Somebody on the IMDB mentioned that this made for great viewing after a bad day at the office. Why? So he could relive his failure in the workforce? If I had to pick a film to deny on the grounds that it's unpleasant, Glengarry Glen Ross would not be my pick. I am a filmgoer and casual film critic. I see movies and I write reviews of them. My embarrassed repulsion of Glengarry Glen Ross then further compounds the sense of failure that the film is compounding in me. It's a new classic, and I am denying it BECAUSE it is effective. The film is one of those works that haunts me occasionally. I'm a tough filmgoer. I can take the slaps and degradation. Why can't I appreciate Glengarry Glen Ross for what it is, but view Happiness or Taxi Driver many times? Or Rules of Attraction? Roger Avary's smut masterpiece is a rollicking good time. The picture begins with electronicized Bach, and proceeds in that vein with an almost never-ending in-flux of the grotesque and the absurd. The film has rape, vomit, callous cruelty and Fred Savage shooting heroin into his foot prompting him to exclaim, "I can feel my dick!" There is also a bloody suicide scored by Harry Nilsson singing "Without You." The sequence is indeed simultaneously haunting and moving and devilishly funny, much like the "All Out of Love" dance scene in Happiness. And yes, I was loving all of this.
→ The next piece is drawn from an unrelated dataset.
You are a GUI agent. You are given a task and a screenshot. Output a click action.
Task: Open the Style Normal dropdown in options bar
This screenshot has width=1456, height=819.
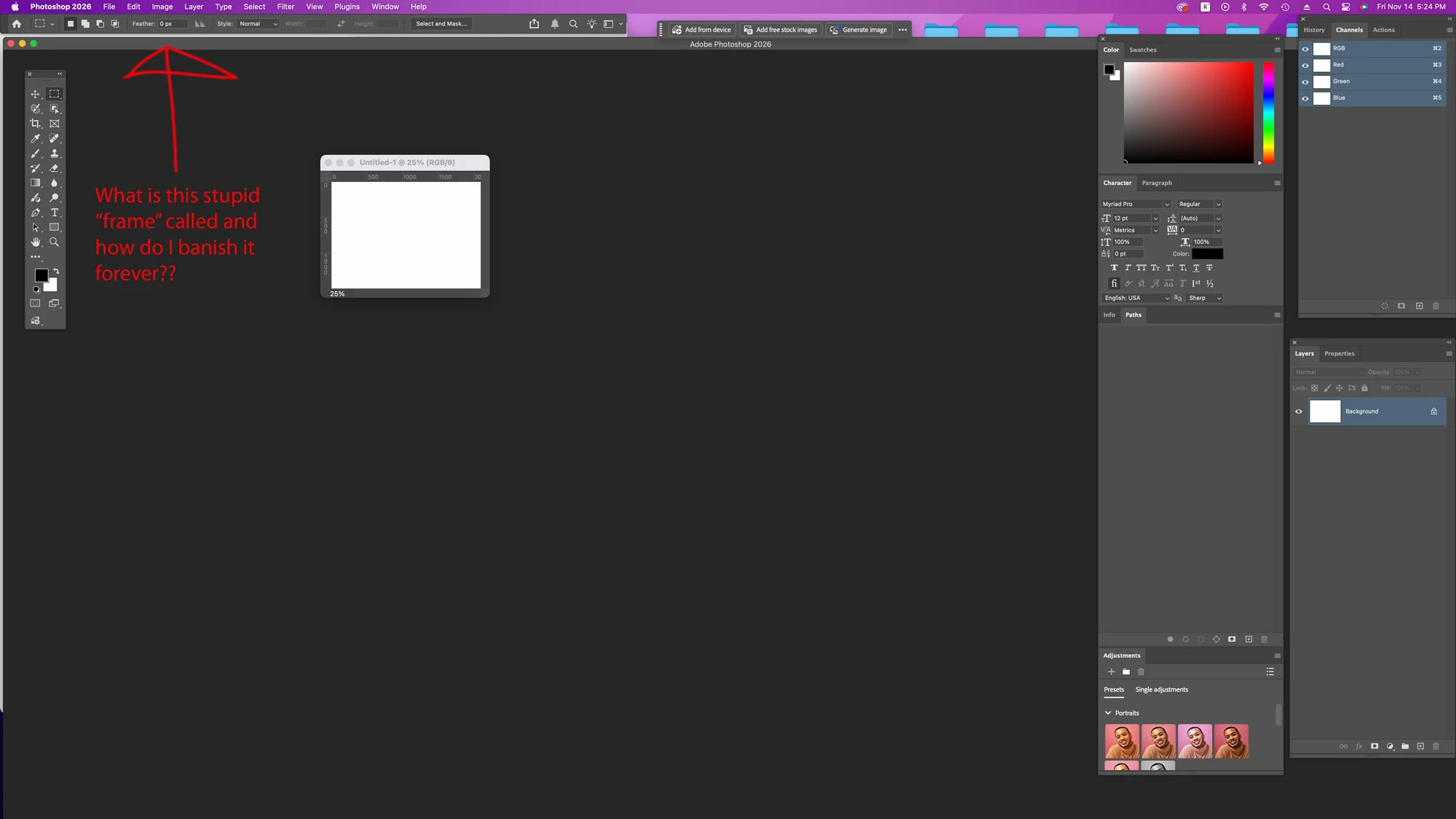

The central difference between Rules of Attraction and Glengarry Glen Ross is that the former treats suicide as a set piece existing for little else than to provoke outrage, disgust, horror and sadness. The latter treats suicide as a plainly logical solution. Not that Glengarry Glen Ross ends with a suicide, but it does not produce any compelling reasons why these characters should not commit suicide, which I think is close enough. Rules of Attraction is the perfect Bret Easton Ellis film and it's the perfect Roger Avary film. Imagine Fight Club without the moralizing of the third act. Disgusting and evil or not, Rules of Attraction is cinematic and electric. It's a celebration.

As I have implied with that suicide comparison, people are not important to Avary except to the extent that he wants to make a movie about them. While his characters are immoral, they take on somewhat otherworldly characteristics. We don't relate to them. They are freaks and cartoons. Relating to the characters of Glengarry Glen Ross on the other hand is something that is unavoidable. Mamet does not allow us to view these characters as patently immoral. And yet he does not allow us to view their immoral actions as any sort of fall. The characters in Glengarry Glen Ross are not freaks and cartoons. They are Everymen, and as Everymen they are morally and spiritually weak. These people are actually human. The reason that I like other unpleasant films and not Glengarry Glen Ross comes down to the fact that I don't mind being vomited on, beat up, cut, and possibly even raped nearly as much as I mind failing. I may cringe, but life goes on and wounds heal. The unpleasant nihilism in Rules of Attraction is all effect. The film is an experience. Glengarry Glen Ross' nihilism is more ideological. It gets down towards denigrating the viewer's personal identity and life purpose. Most of the people who see this movie will not have earned $970,000 a year, and there is an implication that they could and they should.

Glengarry Glen Ross sits like a stomachful of baking soda.